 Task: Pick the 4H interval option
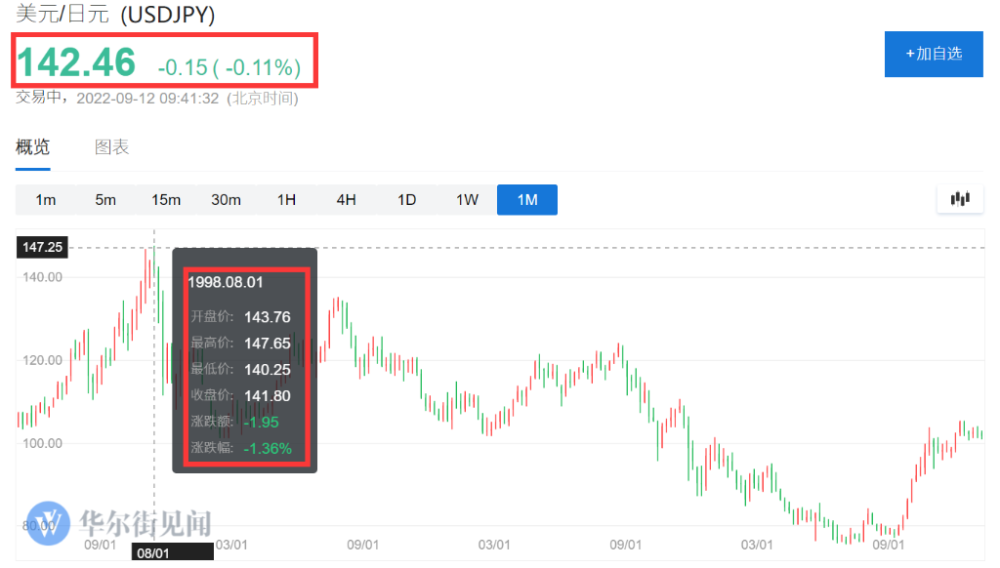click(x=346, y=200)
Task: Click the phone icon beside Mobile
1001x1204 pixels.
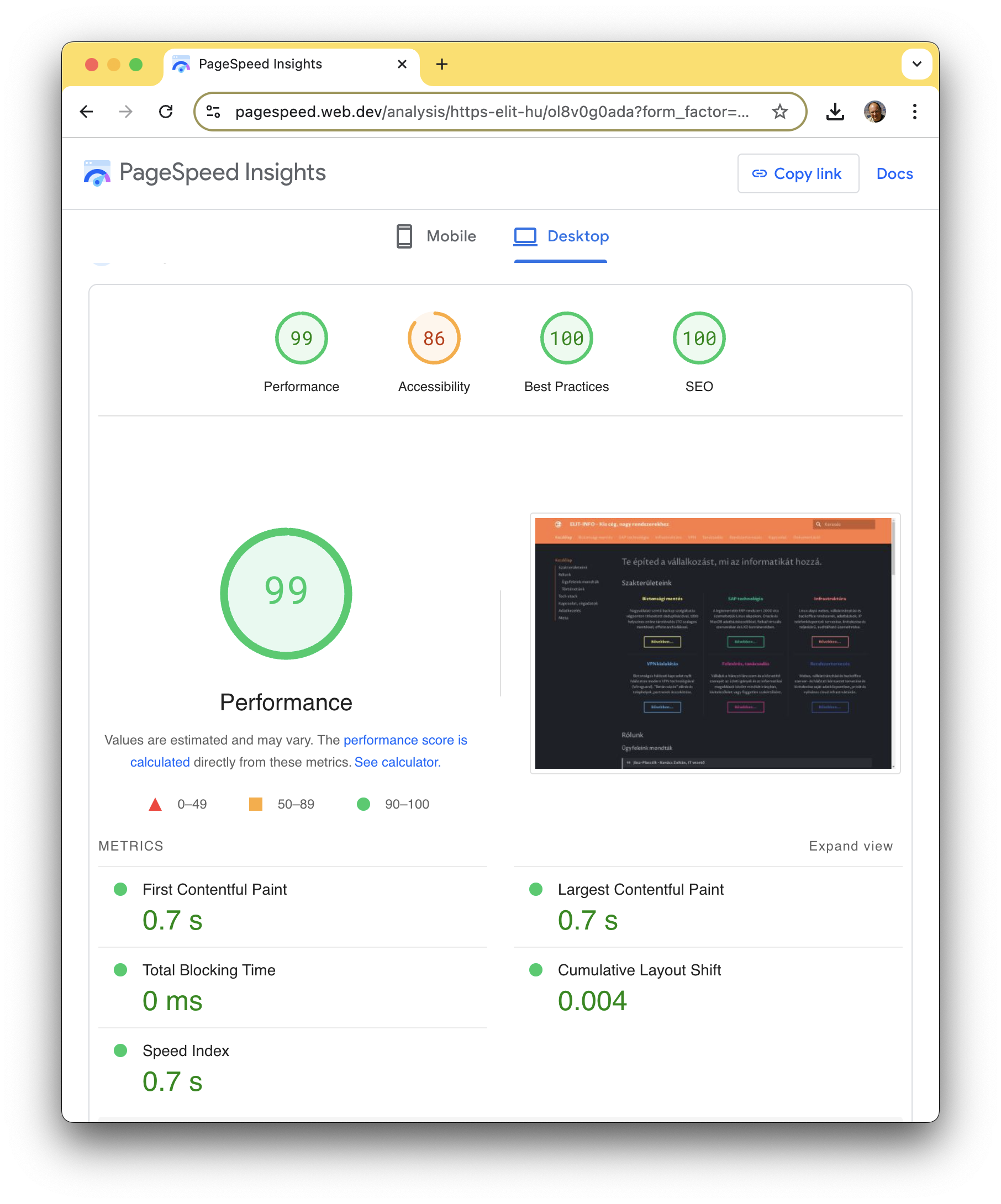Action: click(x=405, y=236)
_ _ _ _ _
#### [Work required]
Rewrite every line of the records above, shifting each coordinate in the answers by adding 108 to both the x and y values. Leave the pictures out.

#### [Output for this exercise]
 Task: Pick the 4H interval option
click(x=454, y=308)
Task: Click the phone icon beside Mobile
1001x1204 pixels.
Action: click(x=513, y=344)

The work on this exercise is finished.